Часовой, заметив Ефремова, в нарушение всех уставов и инструкций покинул пост, подойдя бодрой рысью.

— Ну, чего еще, Онищенко? — Ефремов скучающе зевнул, взглянув на бойца, теребившего ремень «калашникова», ни много ни мало, с примкнутым штык-ножом, красиво блестевшим в лучах взбиравшегося все выше по небосклону светила.

— Товарищ прапорщик, что-нибудь новенькое слышно?

Ефрейтор Онищенко, честно выполнявший приказ отцов-командиров, охраняя укрытые за прочными воротами кирпичных боксов танки и бронемашины, был рад возможности поболтать — за минувшие два часа он вообще не видел ни одной живой души.

— Боец, а у тебя курево есть? — вопросом на вопрос ответил Ефремов, который тоже был не прочь потрепаться о чем угодно.

— Виноват, товарищ прапорщик!

— Ну, кто же так служит, красноармеец?!

Онищенко был хорошим солдатом, исполнительным, расторопным, но имел ужасный по меркам самого Ефремова недостаток — не курил. Совсем. Но службу нес исправно, этого не отнять.

— Майор, наверное, скоро выберется под солнышком погреться, — усмехнулся, сплевывая под ноги, прапорщик. — Он хоть водярой затарился неслабо, но все ж не цистерна там.

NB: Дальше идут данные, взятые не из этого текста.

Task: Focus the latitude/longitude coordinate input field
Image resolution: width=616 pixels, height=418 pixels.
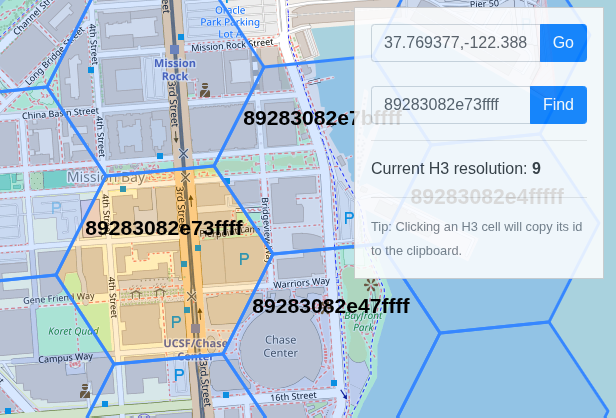Action: [455, 43]
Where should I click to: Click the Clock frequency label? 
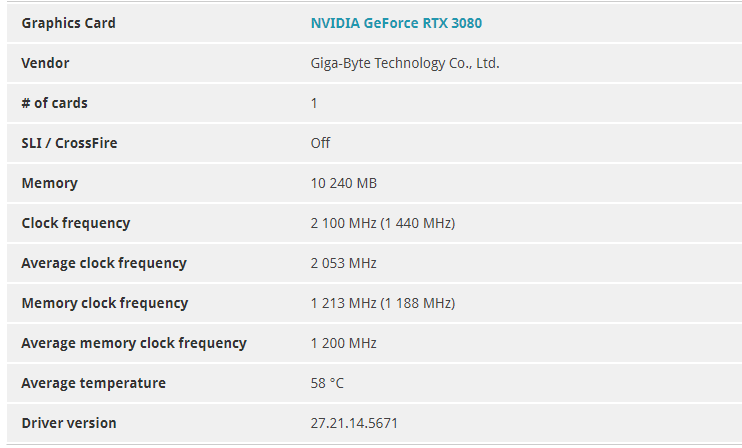tap(75, 223)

При упоминании самого старшего по званию офицера Онищенко инстинктивно взглянул в сторону здания штаба — кое-как оштукатуренной двухэтажной кирпичной коробки с гнилыми рамами и прохудившейся крышей. Там уже вторую неделю, отгородившись от всего мира батареей полулитровых бутылок, скрывался зам командира бригады по воспитательной работе майор Полозов. Послав эту самую работу куда подальше, единственный офицер, оставшийся в гарнизоне, ушел в запой, напоминая о своем существовании только доносящимися из окна второго этажа куплетами блатных песен и вылетавшими из того же самого окна пустыми полулитровыми бутылками.

— Эх! — Онищенко сочувствующе вздохнул. — Ну, нельзя же так!

Водку прапорщик Ефремов уважал — иначе в этом медвежьем углу было никак. Унылая служба, день за днем одно и то же, могла свести с ума кого угодно. Офицеры и прапорщики по негласному графику, поочередно погружались в нирвану, но сейчас, когда на весь гарнизон осталось всего полсотни человек, в основном — рядовые, да несколько сержантов, уходить в запой было невозможно. А хотелось, что скрывать. Но прапорщик понимал, что нельзя, а вот его непосредственный начальник просто «съехал с катушек», сорвавшись так, что теперь было не остановиться.